My take? Cabrio is very, very quiet. So quiet, in fact, that I had to enter the laundry room to make sure the machine was running. The spin cycle was no louder than a whisper. By comparison, my old agitating model vibrated with the ferocity of a helicopter.
At 5.3 cubic feet, Cabrio’s tub is huge! If I ever purchase a king size comforter, I know the machine will accommodate it.
I washed 5 loads on the day the machine arrived. And even at the “light wash” setting, everything came out clean.
Wash time was no longer than that of my previous model. With the tub half full, the entire cycle was completed in half an hour, give or take 5 or 6 minutes. The machine actually weighs the load, and then tells you the required cleaning minutes. How frickin’ cool is that?

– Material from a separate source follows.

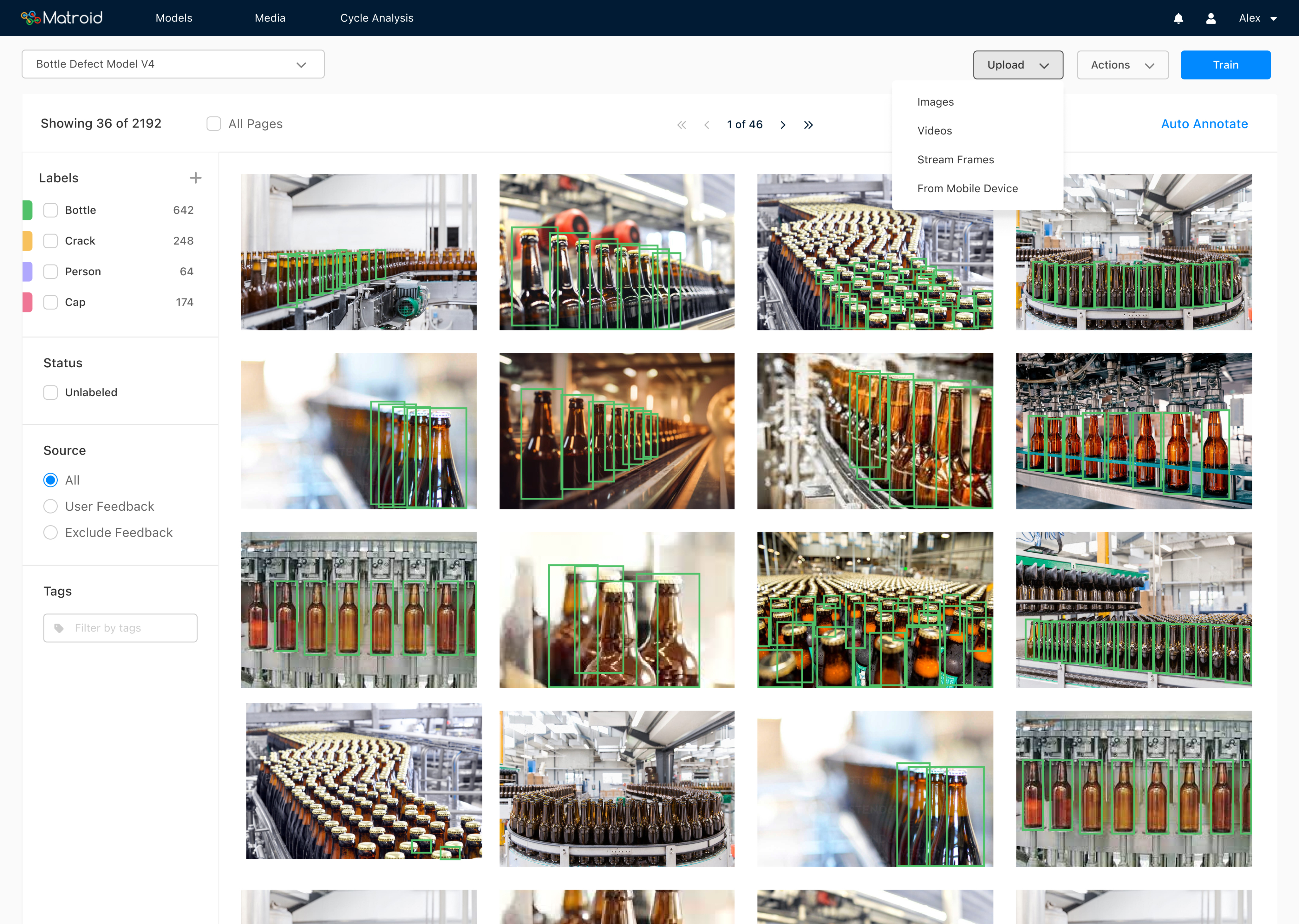Go to first page double arrow
The width and height of the screenshot is (1299, 924).
click(x=681, y=125)
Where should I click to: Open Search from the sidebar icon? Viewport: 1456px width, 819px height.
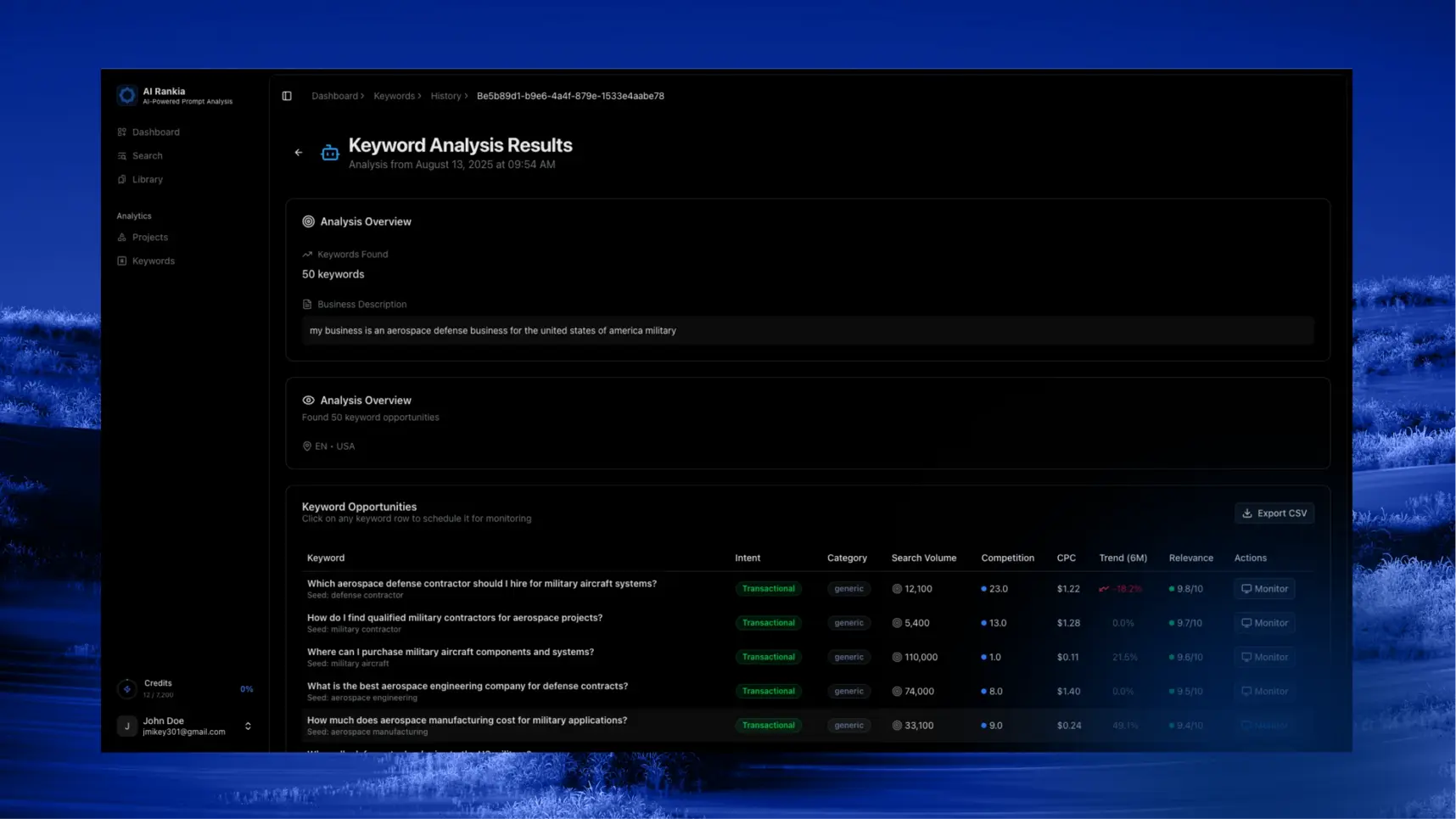[x=121, y=155]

Lots of readers mentioned that with high-efficiency machines, clothes can not be added after the wash cycle begins. Actually, this is not true. The Cabrio has a “pause” button that unlocks the lid. When a new item is added, the machine simply resumes its cycle.
Would I recommend the Cabrio to others? Absolutely not! I haven’t lived with the machine long enough to properly evaluate it. Also, your idea of “dirty laundry” might differ from mine. I’m a food blogger who deals with flour, butter, and the occasional wine stain. I don’t know if the machine will adequately clean an auto mechanic’s overalls.
For the moment, at least, I’m happy with my washer. Thanks again for helping me to make an informed purchase!